デジタル庁、NFT 利用など推進へ「Web3.0 研究会」設置

2022/10/03

河野太郎デジタル相は9月30日、デジタル庁にWeb3.0推進へ向け検討する「Web3.0 研究会」を設置すると発表した。6月に閣議決定された「デジタル社会の実現に向けた重点計画」で盛り込まれた、ブロックチェーン技術を基盤とした NFT 利用などWeb3.0 の推進に向けた環境整備を踏まえて実施する。

【関連記事】
「Web3戦略、加速度上げ取り組む」平将明・NFT政策検討PT座長

Web3.0 研究会は、デジタル相が指名する有識者により構成。座長は慶応大学総合政策学部教授の国領二郎氏、座長代理は東京大学総長特任補佐・先端科学技術研究センター教授の稲見昌彦氏が務める。構成員には、中央大学国際情報学部教授の石井夏生利氏、デジタルガレージ取締役チーフアーキテクトなどの伊藤穣一氏、三菱UFJフィナンシャル・グループ経営企画部部長などの河合祐子氏、長島・大野・常松法律事務所の弁護士、殿村桂司氏、経営共創基盤 IGPIグループ会長の冨山和彦氏、小説家の藤井太洋氏、ジョージタウン大学研究教授の松尾真一郎氏、東京大学大学院経済学研究科教授の柳川範之氏が名を連ねる。
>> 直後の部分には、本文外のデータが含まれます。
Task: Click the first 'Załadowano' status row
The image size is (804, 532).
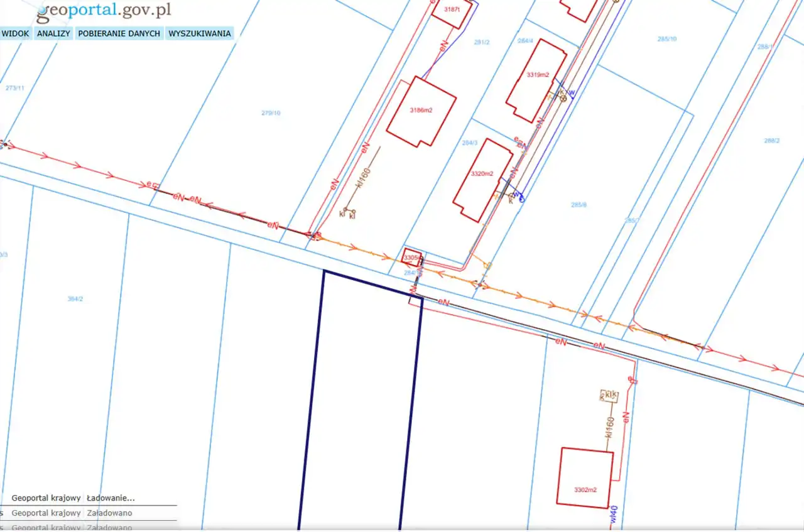Action: 109,513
デジタル庁は7月、経済産業省が大臣官房に設置を発表した「Web3.0(ウェブ・スリー)政策推進室」で協働し、Web3.0に関連する事業環境課題を検討する体制の強化が公表されている。Web3.0政策推進室では、海外での事業環境や、国内での事業環境課題について事業者、投資家、法曹界、エンジニアなどから情報収集。Web3.0関連ビジネスを行う起業家が国外に流出している状況を踏まえ、日本国内の事業環境整備について検討スピードを上げる必要もあると指摘し、省内各局に分散しているWeb3.0関係課室などが一体で政策立案を行うという。